_Brief:_
Starting with the line with "Screen dimensions: 960x512" and going on through the line with "Looking at the screenshot, I should point(66,43).", give those lines again, swapping "subtitle" for "heading" and leaving everything else unchanged.

_Extracted information:_
───

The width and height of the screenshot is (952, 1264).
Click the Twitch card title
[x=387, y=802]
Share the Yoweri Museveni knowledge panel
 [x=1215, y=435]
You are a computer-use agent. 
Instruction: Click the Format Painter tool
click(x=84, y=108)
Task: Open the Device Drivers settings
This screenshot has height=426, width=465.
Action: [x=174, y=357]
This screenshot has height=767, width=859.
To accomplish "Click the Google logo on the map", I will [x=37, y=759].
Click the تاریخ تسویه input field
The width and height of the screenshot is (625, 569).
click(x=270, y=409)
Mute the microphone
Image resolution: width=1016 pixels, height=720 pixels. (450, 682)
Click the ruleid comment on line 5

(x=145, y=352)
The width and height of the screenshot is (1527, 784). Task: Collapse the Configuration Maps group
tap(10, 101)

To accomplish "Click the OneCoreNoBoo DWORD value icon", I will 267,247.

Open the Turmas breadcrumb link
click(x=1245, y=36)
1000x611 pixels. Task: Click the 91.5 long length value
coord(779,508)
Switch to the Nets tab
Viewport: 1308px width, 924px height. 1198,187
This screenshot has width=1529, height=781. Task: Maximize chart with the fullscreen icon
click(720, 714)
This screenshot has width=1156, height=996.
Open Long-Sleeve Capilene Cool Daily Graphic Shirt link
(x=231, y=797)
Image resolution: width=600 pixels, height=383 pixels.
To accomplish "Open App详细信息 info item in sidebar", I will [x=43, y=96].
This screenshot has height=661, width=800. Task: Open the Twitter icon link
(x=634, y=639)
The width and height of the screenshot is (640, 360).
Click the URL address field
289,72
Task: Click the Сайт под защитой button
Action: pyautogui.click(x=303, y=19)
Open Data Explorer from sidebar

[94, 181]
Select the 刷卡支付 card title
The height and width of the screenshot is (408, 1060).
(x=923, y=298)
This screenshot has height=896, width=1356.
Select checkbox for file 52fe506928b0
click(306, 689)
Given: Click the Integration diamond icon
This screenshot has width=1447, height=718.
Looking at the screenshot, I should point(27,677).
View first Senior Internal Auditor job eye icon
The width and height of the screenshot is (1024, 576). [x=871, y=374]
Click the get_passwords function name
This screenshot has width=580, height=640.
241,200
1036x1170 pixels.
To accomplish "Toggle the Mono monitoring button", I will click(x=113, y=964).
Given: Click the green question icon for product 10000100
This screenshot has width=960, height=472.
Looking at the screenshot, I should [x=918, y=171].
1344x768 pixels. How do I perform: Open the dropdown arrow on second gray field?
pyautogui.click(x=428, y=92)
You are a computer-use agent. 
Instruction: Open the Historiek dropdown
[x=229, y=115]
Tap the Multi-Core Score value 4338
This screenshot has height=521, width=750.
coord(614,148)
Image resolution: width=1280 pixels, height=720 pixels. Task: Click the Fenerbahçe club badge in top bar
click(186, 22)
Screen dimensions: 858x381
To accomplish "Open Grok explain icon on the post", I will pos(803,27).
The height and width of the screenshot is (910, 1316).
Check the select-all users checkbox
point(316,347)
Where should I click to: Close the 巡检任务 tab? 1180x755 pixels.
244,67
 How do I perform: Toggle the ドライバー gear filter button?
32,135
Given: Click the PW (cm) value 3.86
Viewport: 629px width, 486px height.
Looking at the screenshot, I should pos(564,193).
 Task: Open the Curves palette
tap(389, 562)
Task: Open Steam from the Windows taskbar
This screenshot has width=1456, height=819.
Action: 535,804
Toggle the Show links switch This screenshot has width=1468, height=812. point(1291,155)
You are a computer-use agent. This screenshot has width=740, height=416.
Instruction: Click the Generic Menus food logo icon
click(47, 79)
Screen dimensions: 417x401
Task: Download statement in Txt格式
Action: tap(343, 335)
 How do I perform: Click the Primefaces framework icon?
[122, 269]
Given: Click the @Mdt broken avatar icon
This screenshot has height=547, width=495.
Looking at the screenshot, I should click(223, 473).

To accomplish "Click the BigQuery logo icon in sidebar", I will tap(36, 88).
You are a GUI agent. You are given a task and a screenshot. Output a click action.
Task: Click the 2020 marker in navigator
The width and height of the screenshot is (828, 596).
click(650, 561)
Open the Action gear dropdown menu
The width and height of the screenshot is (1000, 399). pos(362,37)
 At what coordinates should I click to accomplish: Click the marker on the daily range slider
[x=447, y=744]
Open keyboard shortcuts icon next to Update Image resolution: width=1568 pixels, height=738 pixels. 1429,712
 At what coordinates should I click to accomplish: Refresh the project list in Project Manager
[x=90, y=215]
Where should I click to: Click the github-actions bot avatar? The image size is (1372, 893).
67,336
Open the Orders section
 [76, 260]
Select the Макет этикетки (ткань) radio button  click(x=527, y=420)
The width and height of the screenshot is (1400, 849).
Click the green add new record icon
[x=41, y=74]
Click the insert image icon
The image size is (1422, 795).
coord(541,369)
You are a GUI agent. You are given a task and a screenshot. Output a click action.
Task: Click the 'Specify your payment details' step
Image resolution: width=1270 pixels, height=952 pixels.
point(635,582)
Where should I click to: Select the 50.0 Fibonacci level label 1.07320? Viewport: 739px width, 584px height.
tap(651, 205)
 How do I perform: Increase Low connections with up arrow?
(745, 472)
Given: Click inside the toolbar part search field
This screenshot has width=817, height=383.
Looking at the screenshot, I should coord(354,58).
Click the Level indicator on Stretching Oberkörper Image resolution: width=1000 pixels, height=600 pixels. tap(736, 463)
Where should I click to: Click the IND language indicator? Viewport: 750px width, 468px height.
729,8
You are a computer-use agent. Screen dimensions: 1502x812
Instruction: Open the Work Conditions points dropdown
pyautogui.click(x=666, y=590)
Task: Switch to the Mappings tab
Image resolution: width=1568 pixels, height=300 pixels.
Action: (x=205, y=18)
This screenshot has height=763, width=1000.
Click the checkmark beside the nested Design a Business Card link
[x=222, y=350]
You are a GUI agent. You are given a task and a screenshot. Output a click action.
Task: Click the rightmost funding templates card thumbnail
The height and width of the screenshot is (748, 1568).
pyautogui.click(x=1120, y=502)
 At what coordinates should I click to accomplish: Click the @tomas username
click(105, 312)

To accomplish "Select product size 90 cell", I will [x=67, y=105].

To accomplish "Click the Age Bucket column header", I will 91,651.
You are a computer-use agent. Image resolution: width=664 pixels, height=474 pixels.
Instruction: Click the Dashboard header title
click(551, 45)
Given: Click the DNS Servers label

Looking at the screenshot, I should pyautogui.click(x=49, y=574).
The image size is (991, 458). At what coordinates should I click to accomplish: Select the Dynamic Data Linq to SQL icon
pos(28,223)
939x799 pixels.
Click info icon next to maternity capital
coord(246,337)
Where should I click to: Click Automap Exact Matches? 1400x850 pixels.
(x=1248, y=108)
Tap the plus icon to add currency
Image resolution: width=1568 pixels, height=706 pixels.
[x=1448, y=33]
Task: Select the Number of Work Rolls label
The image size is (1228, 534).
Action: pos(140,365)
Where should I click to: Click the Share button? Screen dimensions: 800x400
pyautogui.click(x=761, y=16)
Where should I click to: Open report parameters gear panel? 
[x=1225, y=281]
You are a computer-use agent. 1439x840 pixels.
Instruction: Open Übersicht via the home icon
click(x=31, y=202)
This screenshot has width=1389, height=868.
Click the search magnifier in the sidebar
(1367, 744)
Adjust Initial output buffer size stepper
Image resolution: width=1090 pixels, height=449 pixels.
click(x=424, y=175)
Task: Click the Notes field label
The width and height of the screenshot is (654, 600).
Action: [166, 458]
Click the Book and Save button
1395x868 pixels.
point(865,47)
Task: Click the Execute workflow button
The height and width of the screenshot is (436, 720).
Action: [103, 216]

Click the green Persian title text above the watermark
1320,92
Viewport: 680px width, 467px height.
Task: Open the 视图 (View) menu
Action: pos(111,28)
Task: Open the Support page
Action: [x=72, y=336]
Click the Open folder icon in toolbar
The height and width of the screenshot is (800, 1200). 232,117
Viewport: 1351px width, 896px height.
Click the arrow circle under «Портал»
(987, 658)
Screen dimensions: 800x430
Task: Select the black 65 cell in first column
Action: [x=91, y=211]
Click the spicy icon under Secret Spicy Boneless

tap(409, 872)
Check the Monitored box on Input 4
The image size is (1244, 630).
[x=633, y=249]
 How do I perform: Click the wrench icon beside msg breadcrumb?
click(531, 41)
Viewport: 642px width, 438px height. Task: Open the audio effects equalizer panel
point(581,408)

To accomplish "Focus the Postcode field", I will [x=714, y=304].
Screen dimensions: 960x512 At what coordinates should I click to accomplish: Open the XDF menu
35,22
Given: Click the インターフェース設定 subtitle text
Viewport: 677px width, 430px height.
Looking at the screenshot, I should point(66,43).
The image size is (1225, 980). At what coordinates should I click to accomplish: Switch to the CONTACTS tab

───

_Solved exercise:_
Screen dimensions: 960x512 At what coordinates should I click to accomplish: Open the XDF menu
35,22
Given: Click the インターフェース設定 heading text
Viewport: 677px width, 430px height.
Looking at the screenshot, I should point(66,43).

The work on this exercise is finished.